The overall tuning process must include client tuning. Sometimes, tuning the client yields more improvement than fixing the server. For example, adding 4 Mbytes of memory to each of 100 clients dramatically decreases the load on an NFS server.
Check the client statistics for NFS problems by typing nfsstat -c at the % prompt.
Look for errors and retransmits.
client % nfsstat -c Client rpc: calls badcalls retrans badxids timeouts waits newcreds 384687 1 52 7 52 0 0 badverfs timers toobig nomem cantsend bufulocks 0 384 0 0 0 0 Client nfs: calls badcalls clgets cltoomany 379496 0 379558 0 Version 2: (379599 calls) null getattr setattr root lookup readlink read 0 0% 178150 46% 614 0% 0 0% 39852 10% 28 0% 89617 23% wrcache write create remove rename link symlink 0 0% 56078 14% 1183 0% 1175 0% 71 0% 51 0% 0 0% mkdir rmdir readdir statfs 49 0% 0 0% 987 0% 11744 3%
The output of the nfsstat -c command shows that there were only 52 retransmits (retrans ) and 52 time-outs (timeout) out of 384687 calls.

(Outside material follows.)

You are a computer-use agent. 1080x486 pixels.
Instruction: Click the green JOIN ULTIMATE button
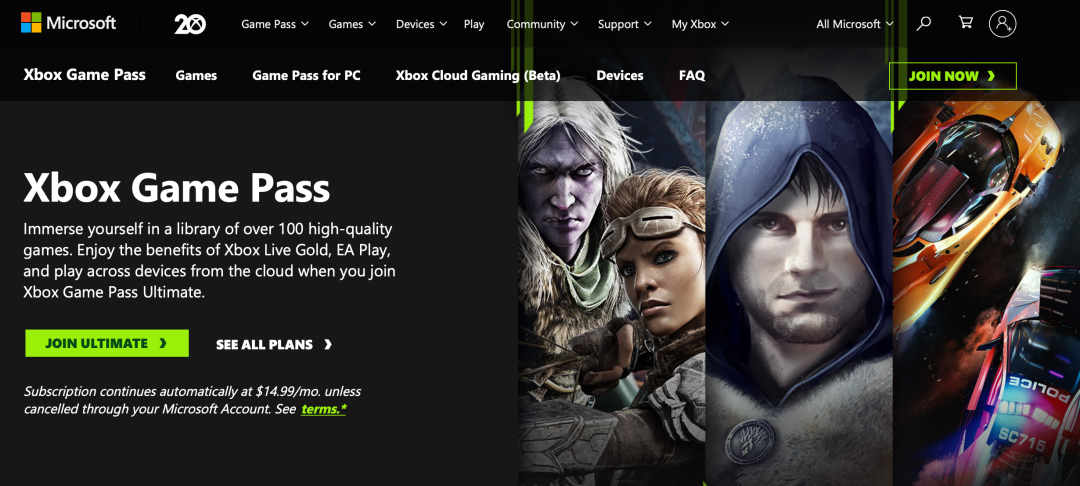(x=107, y=343)
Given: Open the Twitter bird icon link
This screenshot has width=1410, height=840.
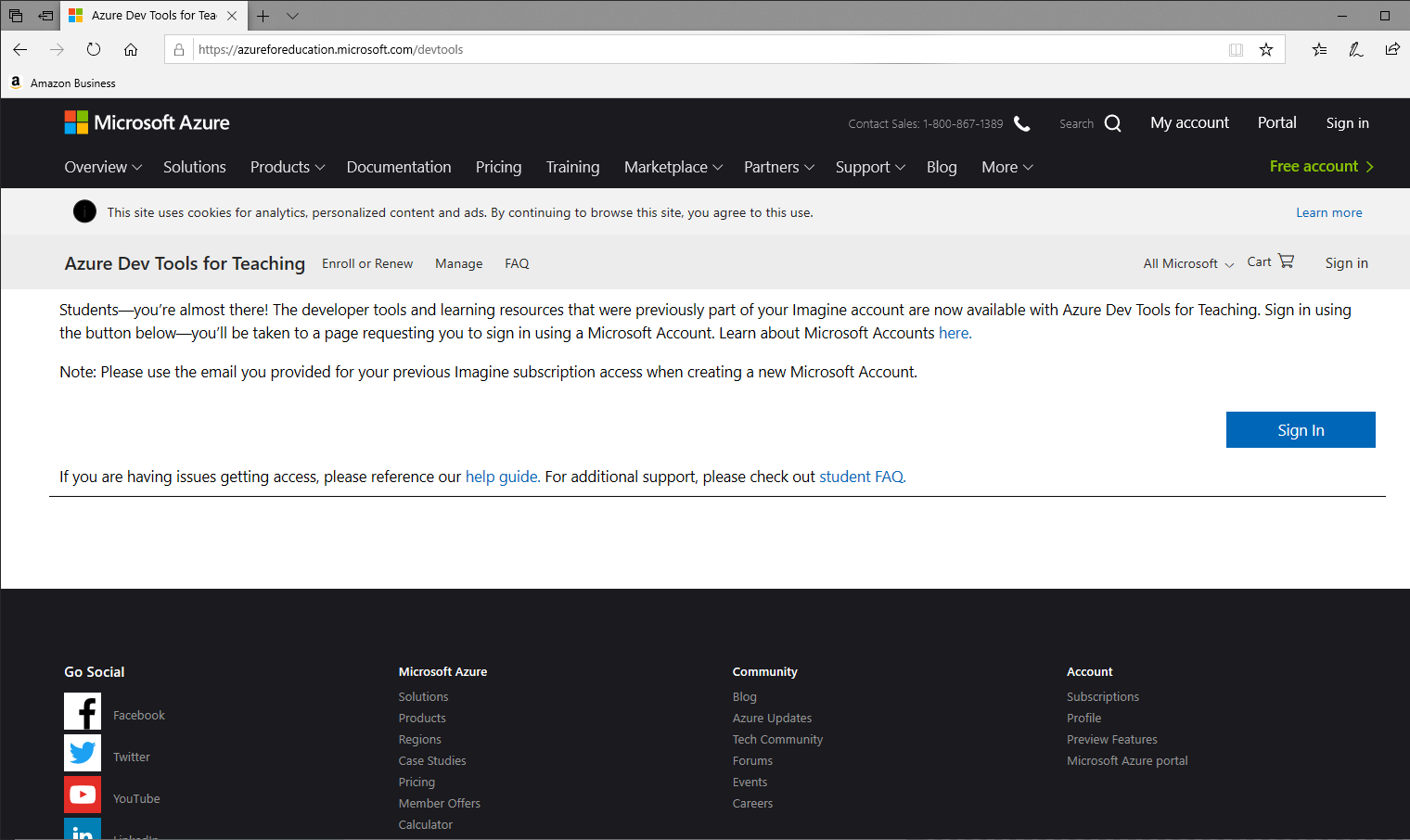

The nfsstat -c display contains the following fields:
Table 3-9 Output of the nfsstat -c Command
calls |
Total number of calls sent |
badcalls |
Total number of calls rejected by RPC |
retrans |
Total number of retransmissions |
badxid |
Number of times that a duplicate acknowledgment was received for a single NFS request |
timeout |
Number of calls that timed out |
wait |
Number of times a call had to wait because no client handle was available |
newcred |
Number of times the authentication information had to be refreshed |
Table 3-9, shown earlier in this chapter, describes the NFS operations. Table 3-10 explains the output of the nfsstat -c command and what action to take.
Table 3-10 Description of the nfsstat -c Command Output
If |
Then |
---|---|
retrans > 5% of the calls |
The requests are not reaching the server. |
badxid is approximately equal to badcalls |
The network is slow. Consider installing a faster network or installing subnets. |
badxid is approximately equal to timeouts |
Most requests are reaching the server but the server is slower than expected. Watch expected times using nfsstat -m. |
badxid is close to 0 |
The network is dropping requests. Reduce rsize and wsize in the mount options. |
null > 0 |
A large amount of null calls suggests that the automounter is retrying the mount frequently. The timeout values for the mount are too short. Increase the mount timeout parameter, timeo, on the automounter command line |
The third-party tools you can use for NFS and networks include:
NetMetrix (Hewlett-Packard)
SharpShooter (Network General)
Display statistics for each NFS mounted file system by typing nfsstat -m.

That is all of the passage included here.